If you're looking to get involved in motorcycle sport in Australia, the "Guide to Ride" will give you the low-down on what's required. Keep a look out for this page every month for the latest installment - and get the knowledge you need to get involved in competitive riding! For more specific enquiries and further information, you can always visit our website:
Found in many of motorcycle sports' other disciplines (ie. road circuit, speedway/dirt track, enduro, etc.,), 'sidecars' (also known as 'outfits'), are a true team class, with the two team members required to work as a single entity to manoeuvre the specially modified bike around a track or course.
Teams consist of a 'rider', who is responsible for the throttle control, braking and steering, and a 'passenger', who is responsible of maintaining the balance of the machine and tyre traction. It can take many years for both team members to develop the rapport required to become successful in this class of racing, as they are unable to communicate with each other once in action out on the track or course.
Riders can compete in sidecar classes in Road Racing, Historic Road Racing, Motocross, Classic Motocross and Classic Dirt Track, Speedway, Dirt Track and Moto Trials. Some disciplines also have junior sidecar classes. There can be several sidecar classes within the abovementioned disciplines and each have their own specific rules and technical specifications which can be found in the Manual of Motorcycle Sport (MoMS). These classes, however, are still required to follow the same rules for competition as their solo counterparts.

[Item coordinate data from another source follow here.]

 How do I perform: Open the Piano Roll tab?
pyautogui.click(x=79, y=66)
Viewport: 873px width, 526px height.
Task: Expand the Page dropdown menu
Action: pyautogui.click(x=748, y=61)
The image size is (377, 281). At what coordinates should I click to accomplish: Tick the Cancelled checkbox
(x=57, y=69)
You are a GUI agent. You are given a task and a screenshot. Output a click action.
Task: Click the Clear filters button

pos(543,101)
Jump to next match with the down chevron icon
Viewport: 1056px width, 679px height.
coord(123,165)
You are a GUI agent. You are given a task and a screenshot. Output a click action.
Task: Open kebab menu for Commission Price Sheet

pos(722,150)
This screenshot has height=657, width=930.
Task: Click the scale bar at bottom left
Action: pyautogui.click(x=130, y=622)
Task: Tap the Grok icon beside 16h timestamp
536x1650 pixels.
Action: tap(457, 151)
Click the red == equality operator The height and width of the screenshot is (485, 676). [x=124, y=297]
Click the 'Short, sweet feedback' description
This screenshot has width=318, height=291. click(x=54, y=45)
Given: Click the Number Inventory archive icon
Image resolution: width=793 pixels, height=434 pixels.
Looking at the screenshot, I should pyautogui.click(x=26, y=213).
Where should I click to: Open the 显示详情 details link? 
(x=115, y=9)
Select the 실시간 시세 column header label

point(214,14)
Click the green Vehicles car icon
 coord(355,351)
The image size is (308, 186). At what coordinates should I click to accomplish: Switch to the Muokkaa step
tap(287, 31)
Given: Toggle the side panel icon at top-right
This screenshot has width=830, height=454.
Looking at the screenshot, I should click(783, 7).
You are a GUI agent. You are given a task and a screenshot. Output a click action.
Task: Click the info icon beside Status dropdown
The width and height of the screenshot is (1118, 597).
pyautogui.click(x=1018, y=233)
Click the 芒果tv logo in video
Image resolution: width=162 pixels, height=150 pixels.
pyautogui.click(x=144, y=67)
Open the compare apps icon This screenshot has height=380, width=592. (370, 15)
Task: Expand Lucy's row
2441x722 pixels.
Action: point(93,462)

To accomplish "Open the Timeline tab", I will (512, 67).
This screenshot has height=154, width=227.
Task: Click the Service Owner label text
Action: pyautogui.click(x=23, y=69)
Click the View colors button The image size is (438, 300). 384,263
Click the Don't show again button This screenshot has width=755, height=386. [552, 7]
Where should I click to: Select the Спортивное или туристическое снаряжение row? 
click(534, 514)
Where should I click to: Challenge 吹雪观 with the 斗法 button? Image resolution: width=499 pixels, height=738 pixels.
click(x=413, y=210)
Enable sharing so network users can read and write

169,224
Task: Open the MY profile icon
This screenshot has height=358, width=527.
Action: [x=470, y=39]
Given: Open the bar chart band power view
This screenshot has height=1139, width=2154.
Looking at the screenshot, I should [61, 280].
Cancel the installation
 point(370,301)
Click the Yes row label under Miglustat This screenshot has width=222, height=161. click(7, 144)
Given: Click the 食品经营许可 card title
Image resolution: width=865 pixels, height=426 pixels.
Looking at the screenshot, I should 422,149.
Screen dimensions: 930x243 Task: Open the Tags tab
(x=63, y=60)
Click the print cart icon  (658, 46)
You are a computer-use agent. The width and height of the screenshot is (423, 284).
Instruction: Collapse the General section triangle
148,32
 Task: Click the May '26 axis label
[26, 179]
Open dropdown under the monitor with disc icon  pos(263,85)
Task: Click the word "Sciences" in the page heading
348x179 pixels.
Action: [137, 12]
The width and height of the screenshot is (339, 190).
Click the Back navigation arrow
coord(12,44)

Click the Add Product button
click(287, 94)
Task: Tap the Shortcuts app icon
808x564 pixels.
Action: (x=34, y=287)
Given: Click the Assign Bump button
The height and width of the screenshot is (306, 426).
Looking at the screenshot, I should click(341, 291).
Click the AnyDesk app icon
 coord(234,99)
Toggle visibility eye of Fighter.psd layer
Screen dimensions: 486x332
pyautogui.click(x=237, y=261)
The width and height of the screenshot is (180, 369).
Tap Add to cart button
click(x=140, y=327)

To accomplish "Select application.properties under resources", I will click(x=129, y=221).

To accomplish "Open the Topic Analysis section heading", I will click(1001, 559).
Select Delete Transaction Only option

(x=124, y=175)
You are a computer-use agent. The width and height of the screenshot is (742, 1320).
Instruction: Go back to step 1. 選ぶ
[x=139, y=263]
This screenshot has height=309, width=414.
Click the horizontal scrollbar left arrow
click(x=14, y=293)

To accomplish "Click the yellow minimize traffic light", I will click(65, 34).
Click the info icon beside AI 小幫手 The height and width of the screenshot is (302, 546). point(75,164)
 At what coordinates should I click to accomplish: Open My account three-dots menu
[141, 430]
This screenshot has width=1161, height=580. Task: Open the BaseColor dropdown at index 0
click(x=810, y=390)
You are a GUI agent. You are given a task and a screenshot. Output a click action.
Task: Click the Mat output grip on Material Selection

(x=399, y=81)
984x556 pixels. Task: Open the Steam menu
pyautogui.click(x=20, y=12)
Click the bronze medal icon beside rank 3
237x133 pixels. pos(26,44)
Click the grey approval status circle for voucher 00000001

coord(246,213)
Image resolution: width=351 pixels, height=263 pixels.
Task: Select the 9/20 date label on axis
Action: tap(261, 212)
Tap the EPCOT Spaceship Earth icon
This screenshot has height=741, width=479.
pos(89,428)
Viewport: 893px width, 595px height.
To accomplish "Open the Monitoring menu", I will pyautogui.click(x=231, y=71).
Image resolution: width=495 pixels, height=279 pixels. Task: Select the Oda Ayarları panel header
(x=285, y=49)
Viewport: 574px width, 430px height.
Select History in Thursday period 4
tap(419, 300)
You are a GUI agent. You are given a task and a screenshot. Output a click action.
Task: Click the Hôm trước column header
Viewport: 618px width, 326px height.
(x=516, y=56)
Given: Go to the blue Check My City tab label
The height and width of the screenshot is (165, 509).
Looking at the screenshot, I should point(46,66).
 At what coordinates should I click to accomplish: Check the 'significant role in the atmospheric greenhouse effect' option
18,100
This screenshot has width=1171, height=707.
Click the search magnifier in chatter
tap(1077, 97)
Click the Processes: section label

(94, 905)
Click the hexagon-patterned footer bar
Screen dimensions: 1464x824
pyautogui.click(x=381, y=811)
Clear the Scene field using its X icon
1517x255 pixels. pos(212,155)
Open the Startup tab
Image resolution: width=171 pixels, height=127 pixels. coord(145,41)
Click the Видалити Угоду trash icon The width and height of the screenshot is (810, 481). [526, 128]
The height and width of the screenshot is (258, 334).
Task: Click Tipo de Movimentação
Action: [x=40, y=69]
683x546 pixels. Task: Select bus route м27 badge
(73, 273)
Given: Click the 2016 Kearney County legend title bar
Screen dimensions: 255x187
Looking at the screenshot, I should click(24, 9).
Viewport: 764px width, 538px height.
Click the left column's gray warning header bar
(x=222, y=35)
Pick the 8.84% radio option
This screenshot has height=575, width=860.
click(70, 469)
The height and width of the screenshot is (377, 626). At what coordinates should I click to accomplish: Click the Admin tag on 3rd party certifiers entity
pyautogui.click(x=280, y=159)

Road Racing: In Road Racing, aerodynamics are the key, so these machines have been designed to be as sleek as possible whilst still carrying two people. Formula One Sidecars 1000cc - most are 'long bikes' with the motor placed behind the rider, and Formula Two Sidecars 600cc - are all short bikes which have the engine in front of the rider.
Historic Road Racing: Period 1&2, Period 3, Period 4, and Period 5 - these machines must meet the required specifications outlined in the MoMS within their own period. Motocross: Sidecar - In motocross, the passenger stands up for the duration of the race, leaning and moving to balance the machine through the jumps and turns.
Classic Motocross and Dirt Track: Sidecar - As with motocross, the passenger stands for the majority of the race and these machines must meet the required specifications outlined in the MoMS within their own period.
Speedway: Senior Sidecar and Junior Sidecar - the passenger usually sits up behind the rider and will climb almost around to the front of the bike to balance it.
Dirt Track: Senior Sidecar - in Dirt Track the machine needs to turn both left and right throughout the race so the passenger must counter-balance in both types of turns.
Track: Sidecar - can be on grass or dirt tracks. Similar to speedway, the passenger usually sits up behind the rider and will climb almost around to the front of the bike to balance it.
Moto Trials: Sidecar - As the team traverse a Moto Trials course, the passenger plays a vital role in counter balancing the machine over obstacles.
Recently, Australia's own Mick Headland and Paul Waters took out the 2009 FIM Track Racing Sidecar 1000cc World Championship. 2009 marked the first time that Track Racing Sidecar 1000cc's have been granted World Championship status.
In order to participate in Sidecar racing in their chosen discipline, riders must have a Motorcycling Australia (MA) Competition License. To get this you will need to join an affiliated club.